Constraining the photon-axion coupling constant with magnetic white dwarfs

TL;DR

This paper proposes a new astrophysical method to constrain the photon-axion coupling constant by analyzing the polarization of light from magnetic white dwarfs, providing limits complementary to laboratory experiments.

Contribution

It introduces a novel approach using white dwarf polarization data to set bounds on axion-photon coupling, extending constraints to different axion mass ranges.

Findings

Photon-axion oscillations can increase polarization levels in white dwarf magnetospheres.

Most magnetic white dwarfs exhibit only about 5% linear polarization.

Upper limits on the coupling constant are derived based on observed polarization levels.

Abstract

The light pseudoscalar particle, dubbed the axion, borne out of the Peccei-Quinn solution to the strong CP problem in QCD remains elusive. One avenue of inferring its existence is through its coupling to electromagnetic radiation.

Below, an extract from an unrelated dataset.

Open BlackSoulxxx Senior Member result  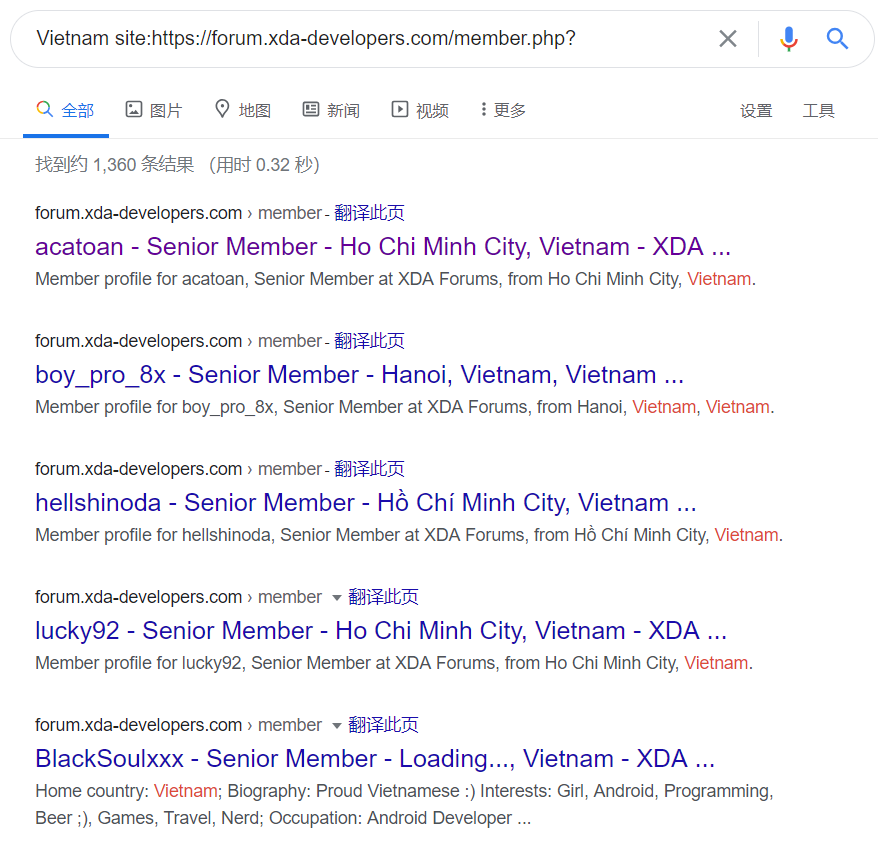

So far, laboratory experiments have dedicated all efforts to detect the axion in the mass range $10^{-6} < m_a < 10^{-3}$ eV with a photon-axion coupling strength $g_{a\gamma\gamma} < 10^{-10}GeV^{-1}$, where the limits are derived from astrophysical considerations. In this study, we present a novel way of constraining $g_{a\gamma\gamma}$ by looking at the level of linear polarization in the radiation emerging from magnetic white dwarfs (mWDs). We find that photon-axion oscillations in WD magnetospheres can enhance the degree of linear polarization. Observing that most mWDs show only 5% linear polarization, we derive upper limits on $g_{a\gamma\gamma}$ for different axion masses.